Format the entries from the line containing "Where should I click to: Click the" through the end of the entries as a two-column CSV with the columns "instruction" and "answer". Give one row for each entry, with its text and its answer each in a single quoted field, replace line breaks with spaces, and leave out the pictures.
• • • •
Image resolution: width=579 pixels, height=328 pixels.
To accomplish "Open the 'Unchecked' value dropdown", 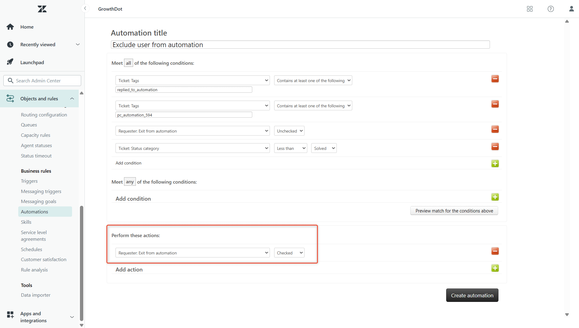I will 289,131.
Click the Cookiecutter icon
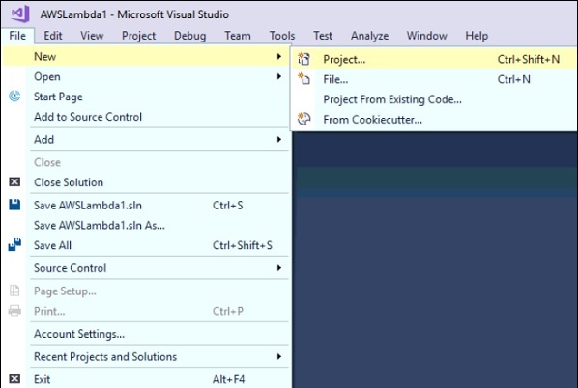Image resolution: width=578 pixels, height=388 pixels. point(304,119)
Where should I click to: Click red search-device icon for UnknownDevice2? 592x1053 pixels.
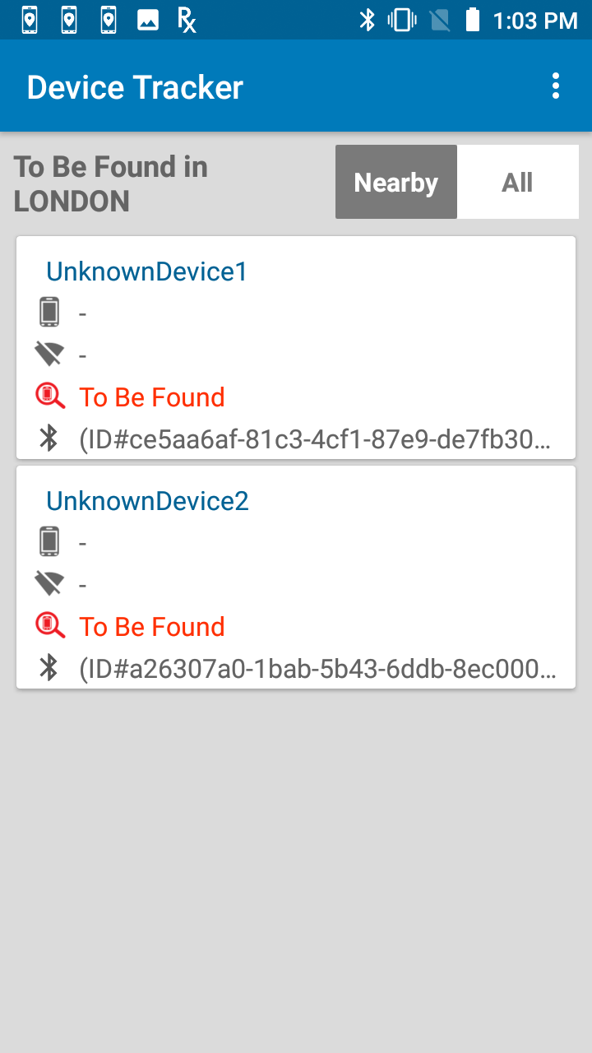point(50,626)
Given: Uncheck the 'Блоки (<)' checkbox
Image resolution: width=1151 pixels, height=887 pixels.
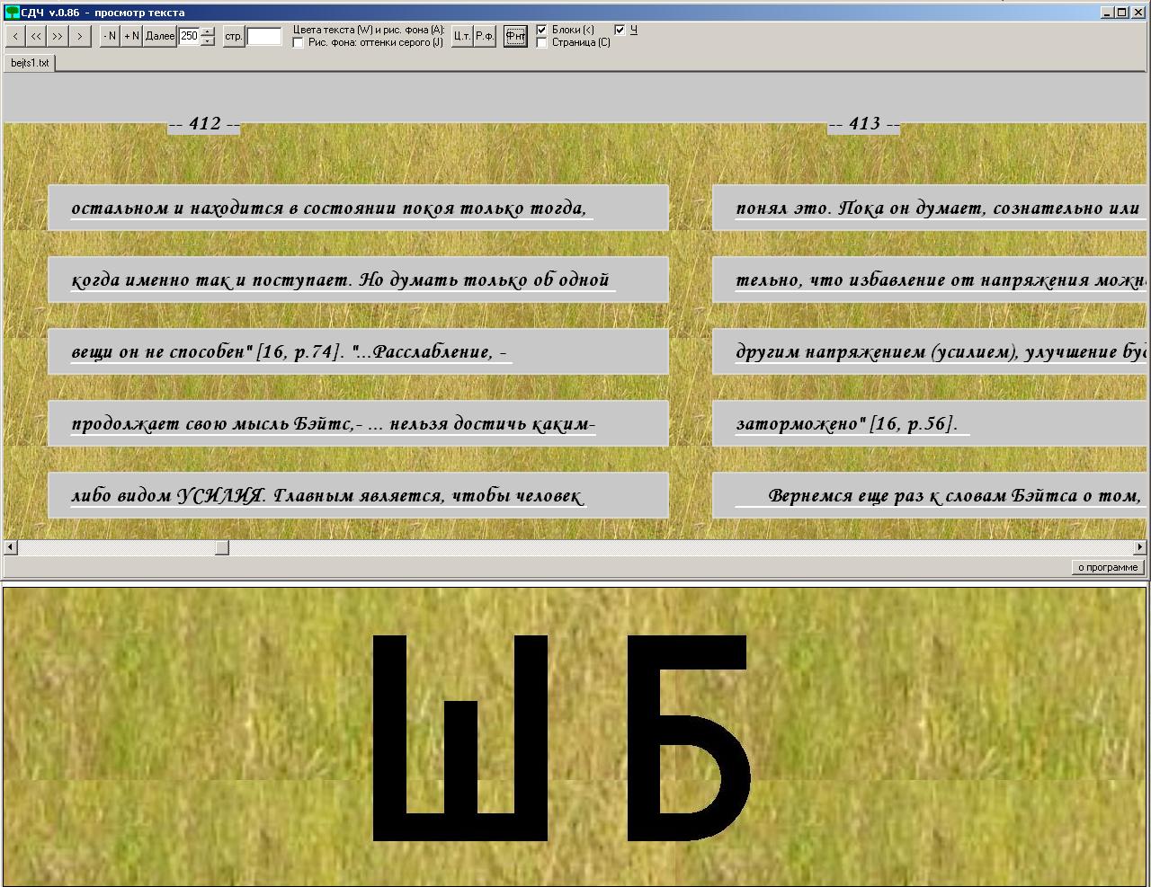Looking at the screenshot, I should 541,30.
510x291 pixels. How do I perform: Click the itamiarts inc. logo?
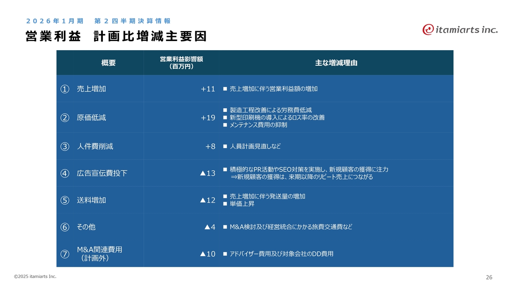(x=460, y=29)
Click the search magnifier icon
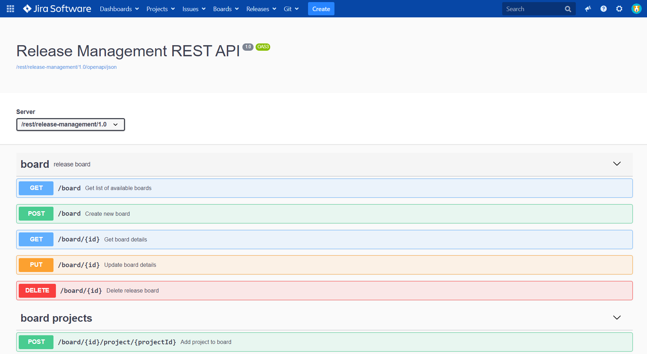The width and height of the screenshot is (647, 354). click(x=568, y=9)
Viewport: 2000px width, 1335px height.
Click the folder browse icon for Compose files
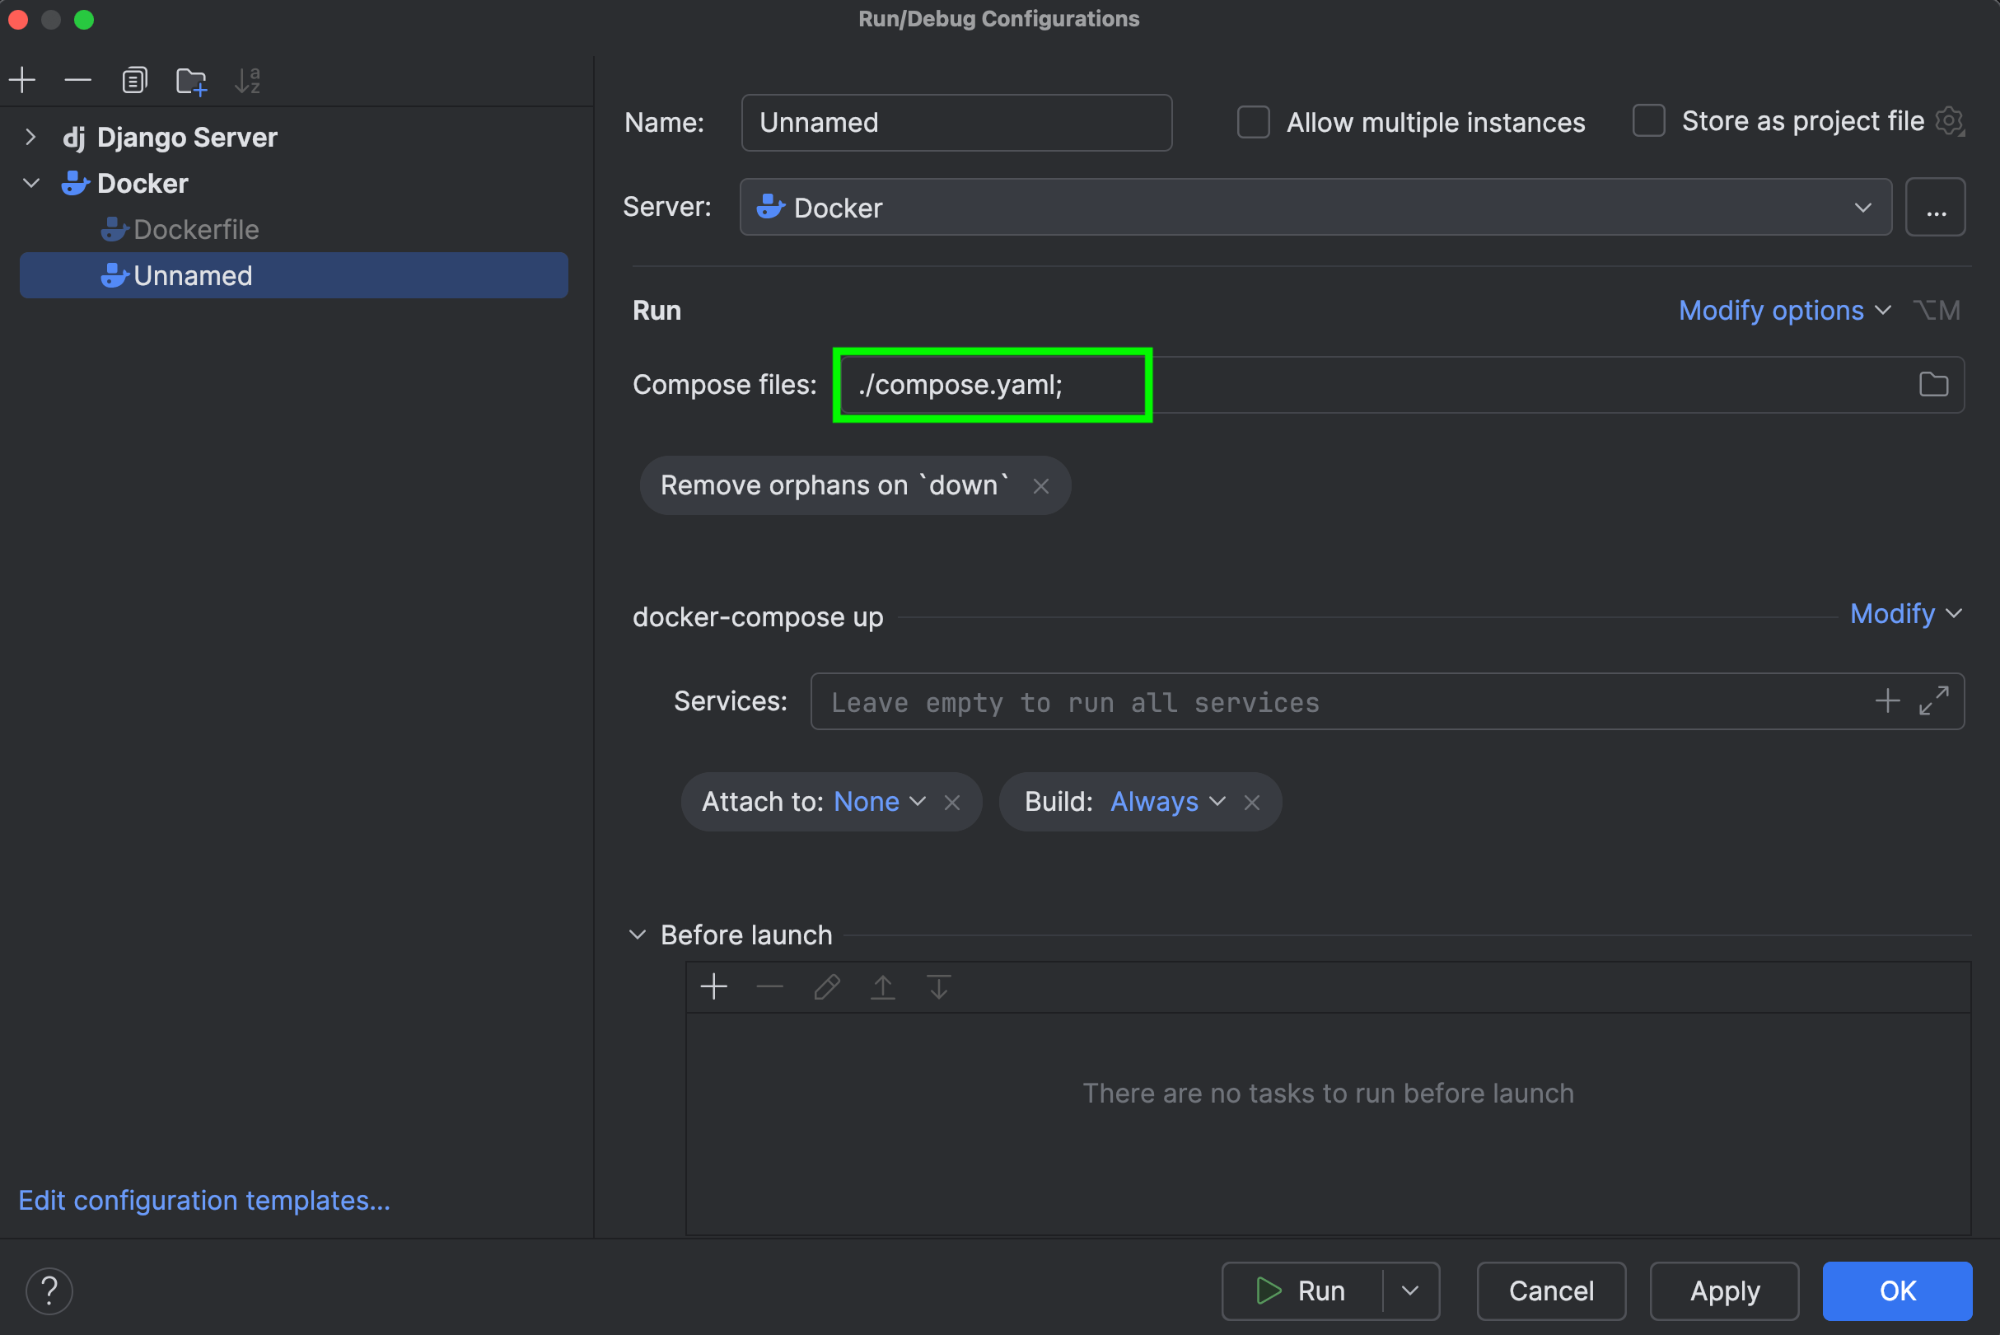pos(1934,384)
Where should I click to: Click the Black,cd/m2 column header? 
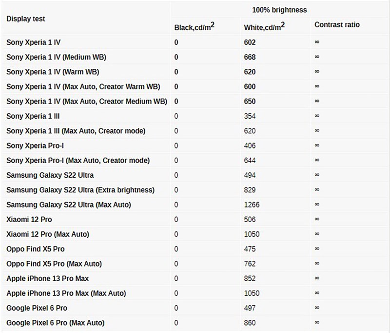click(194, 26)
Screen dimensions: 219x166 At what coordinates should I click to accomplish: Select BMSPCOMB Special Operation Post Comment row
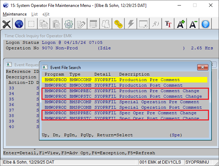pyautogui.click(x=125, y=107)
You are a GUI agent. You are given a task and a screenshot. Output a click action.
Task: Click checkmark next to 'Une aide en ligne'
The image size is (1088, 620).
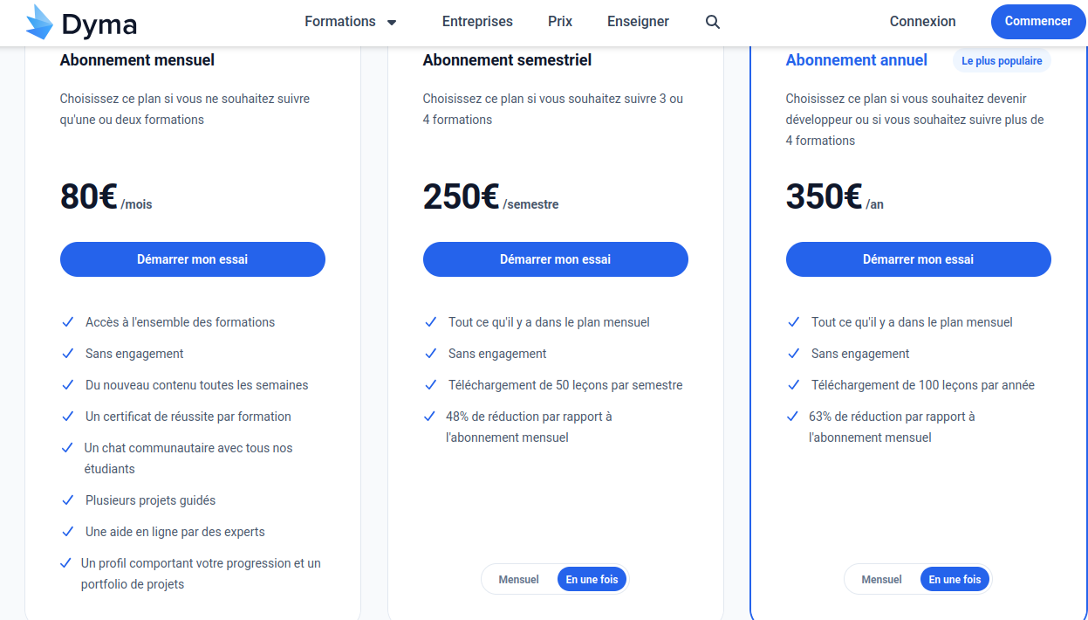pos(67,532)
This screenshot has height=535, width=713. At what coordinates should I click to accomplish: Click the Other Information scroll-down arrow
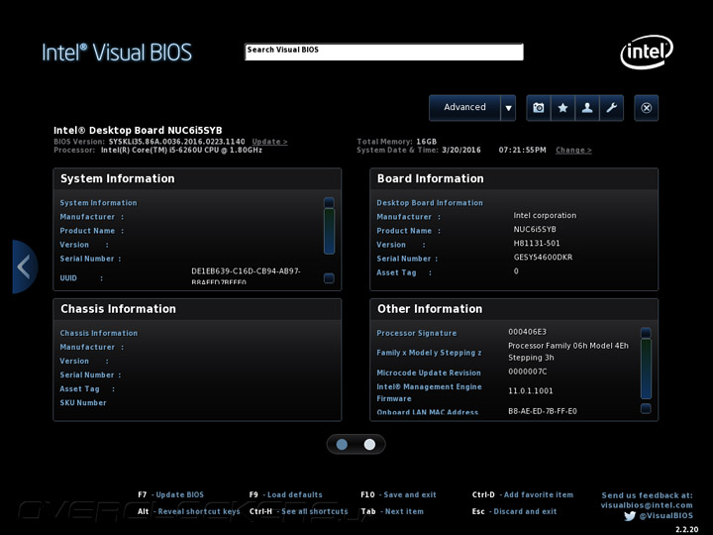pyautogui.click(x=646, y=408)
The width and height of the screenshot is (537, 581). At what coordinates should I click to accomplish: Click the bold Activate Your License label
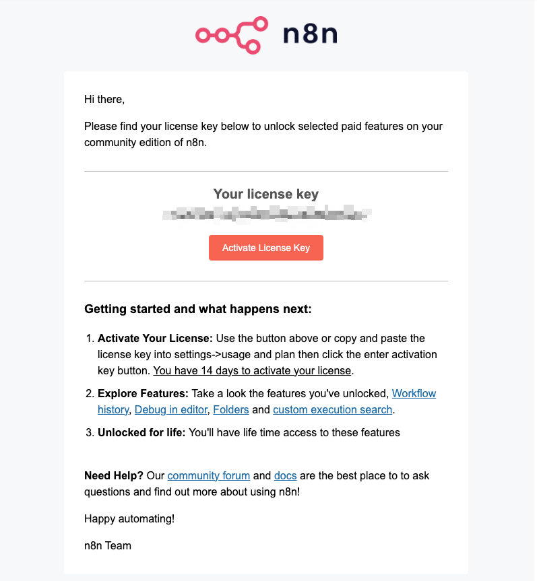[155, 338]
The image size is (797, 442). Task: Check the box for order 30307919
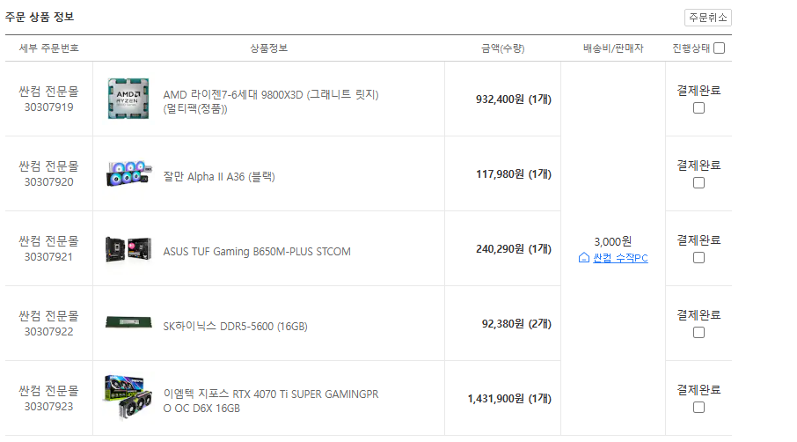click(x=698, y=107)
• • • •
SOLUTION TO THIS EXERCISE »
instruction,answer
"Where should I click to: Click the Black,cd/m2 column header?","click(194, 26)"
"Screen dimensions: 219x166 At what coordinates should I click to accomplish: Select BMSPCOMB Special Operation Post Comment row","pyautogui.click(x=125, y=107)"
"You are a GUI agent. You are given a task and a screenshot. Output a click action. Task: Click checkmark next to 'Une aide en ligne' The image size is (1088, 620).","pos(67,532)"
"This screenshot has height=535, width=713. At what coordinates should I click to accomplish: Click the Other Information scroll-down arrow","pyautogui.click(x=646, y=408)"
"The width and height of the screenshot is (537, 581). At what coordinates should I click to accomplish: Click the bold Activate Your License label","[155, 338]"
"The image size is (797, 442). Task: Check the box for order 30307919","click(x=698, y=107)"